山茶花の夢小説
らっぱのマーク 2

 ガチャ!
「なぁちゃん、頼みがあるんだが」
 ドアが開くのが先か、本人が入ってくるのが先か。
 長い巻き毛を揺らして入ってきたのは蠍座のミロさんね。
「うるさいぞ、ミロ。医務室では静かにするものだ」
 早速、サガさんの雷が落ちる。首をすくめてやり過ごすミロさん。私と眼があってウィンクをひとつ。

「いや、悪かった。少し焦っていたんでな。…俺のカミュが、このトランペットのしるしがついた薬を求めているのだが、下の薬屋には取り扱いがないというのだ。何とかならん物だろうか?」

 トランペット?もしかして、これのことかしら?
「どんなしるしなの?見せてもらえるかしら」
 勿論だ、とさしだされたそれは、まごうかたなきらっぱのマーク。でもなんで、フランス人でシベリア在住のカミュさんが日本の正○丸なんか知ってるのかしら。
「いつもはカミュの教え子の氷河が、こちらへ来る際に持ってきてもらっているそうなんだが、今回はなんと税関に引っかかったらしい。それで、手持ちの分がなくなったので困っているそうだ。」
 なるほど、カミュさんって氷河君のお師匠さんにあたるんだっけ。でも、なんで正○丸が税関に引っかかったんだろう。

「そんな危険なクスリなのか?」
 少し首をかしげてサガさんが不思議がる。私もフシギだわ。
「違うと思うが、いつものクスリが品切れで、同じクスリだけど違うタイプのものにしたんだとさ。そしたらニオイがキツイ奴だったそうで『毒ガスだ〜』って騒ぎになったらしい。それで没収されたとさ」
「毒ガスと間違われるとはすごい匂いなのだな。」
 身振り手振りを交えて説明するミロさんに、サガさんが頷いている。
 
 そんなに凄い匂いかなぁ。ワリと好きだったりするけど、まぁ慣れてない人には異臭かもね。

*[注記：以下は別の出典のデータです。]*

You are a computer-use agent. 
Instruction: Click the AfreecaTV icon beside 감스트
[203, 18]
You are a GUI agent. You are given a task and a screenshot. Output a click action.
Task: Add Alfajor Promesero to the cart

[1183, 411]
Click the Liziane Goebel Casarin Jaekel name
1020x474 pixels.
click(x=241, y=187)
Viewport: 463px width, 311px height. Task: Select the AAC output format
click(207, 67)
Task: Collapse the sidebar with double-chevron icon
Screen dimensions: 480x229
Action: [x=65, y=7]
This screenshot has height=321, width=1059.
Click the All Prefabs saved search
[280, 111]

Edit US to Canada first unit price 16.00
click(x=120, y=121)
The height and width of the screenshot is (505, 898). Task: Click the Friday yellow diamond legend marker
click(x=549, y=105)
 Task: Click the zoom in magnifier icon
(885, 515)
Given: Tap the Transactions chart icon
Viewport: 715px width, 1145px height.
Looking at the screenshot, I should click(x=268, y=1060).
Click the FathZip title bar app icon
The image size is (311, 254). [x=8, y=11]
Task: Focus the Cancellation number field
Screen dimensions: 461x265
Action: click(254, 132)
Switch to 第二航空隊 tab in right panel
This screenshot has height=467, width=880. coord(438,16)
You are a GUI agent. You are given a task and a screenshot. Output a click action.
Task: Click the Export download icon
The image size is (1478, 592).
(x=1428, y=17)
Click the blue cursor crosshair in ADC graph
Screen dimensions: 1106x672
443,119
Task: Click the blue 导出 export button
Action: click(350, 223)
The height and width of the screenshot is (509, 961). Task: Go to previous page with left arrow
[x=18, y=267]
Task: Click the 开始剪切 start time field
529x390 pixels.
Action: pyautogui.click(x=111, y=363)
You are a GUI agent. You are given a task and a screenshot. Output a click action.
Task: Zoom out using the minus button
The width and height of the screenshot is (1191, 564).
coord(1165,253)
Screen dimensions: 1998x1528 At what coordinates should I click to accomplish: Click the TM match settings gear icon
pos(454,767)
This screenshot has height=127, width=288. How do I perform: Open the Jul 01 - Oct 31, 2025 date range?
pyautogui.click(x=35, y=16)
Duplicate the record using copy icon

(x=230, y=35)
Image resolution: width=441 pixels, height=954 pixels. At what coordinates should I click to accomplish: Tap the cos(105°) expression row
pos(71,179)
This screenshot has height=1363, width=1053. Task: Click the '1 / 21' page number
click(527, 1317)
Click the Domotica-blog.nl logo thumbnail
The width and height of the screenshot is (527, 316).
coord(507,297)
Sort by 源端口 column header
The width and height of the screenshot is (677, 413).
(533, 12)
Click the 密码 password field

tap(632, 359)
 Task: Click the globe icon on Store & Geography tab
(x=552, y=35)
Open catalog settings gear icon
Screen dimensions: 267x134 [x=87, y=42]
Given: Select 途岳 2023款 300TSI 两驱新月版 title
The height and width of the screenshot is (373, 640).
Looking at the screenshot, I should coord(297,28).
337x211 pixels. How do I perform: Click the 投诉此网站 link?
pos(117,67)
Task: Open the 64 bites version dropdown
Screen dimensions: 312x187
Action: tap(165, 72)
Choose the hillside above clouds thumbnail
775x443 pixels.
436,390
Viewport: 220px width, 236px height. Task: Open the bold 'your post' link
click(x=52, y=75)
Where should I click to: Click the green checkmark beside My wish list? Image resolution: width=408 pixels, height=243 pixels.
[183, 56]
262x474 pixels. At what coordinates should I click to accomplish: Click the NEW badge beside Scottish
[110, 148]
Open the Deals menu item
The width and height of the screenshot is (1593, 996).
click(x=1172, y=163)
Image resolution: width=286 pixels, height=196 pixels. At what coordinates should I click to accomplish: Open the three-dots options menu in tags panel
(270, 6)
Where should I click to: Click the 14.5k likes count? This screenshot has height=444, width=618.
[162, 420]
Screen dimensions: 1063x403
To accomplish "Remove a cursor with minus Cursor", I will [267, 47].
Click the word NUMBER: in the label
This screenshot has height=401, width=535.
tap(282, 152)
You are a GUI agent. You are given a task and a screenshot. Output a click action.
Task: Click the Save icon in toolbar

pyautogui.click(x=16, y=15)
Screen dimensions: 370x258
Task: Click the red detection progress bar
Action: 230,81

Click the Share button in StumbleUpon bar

「はい、お待たせ。こっちはカノンさんの分。こっちはカミュさんの分よ。」
「おや、何だと思っていたら同じクスリなのだな。では、カミュの奴も腹具合が悪いのか」
「ほんとだ、同じ奴だな。しかし、カノンはカミュと違ってそう繊細には見えないが」
「確かにアイツは繊細ではないが、胃腸の方は繊細なのかして、折角の休みの日も大概は午前中はつぶれるな。どこかへ行こうと計画していても、計画倒れになる事も多い」
「俺のカミュは繊細だからな。気候の変化に耐えられんのだ。」
 
 私と看護師の皆さん苦笑い。…ようは貴方達がゴム付ければ済むことなんだけれどな。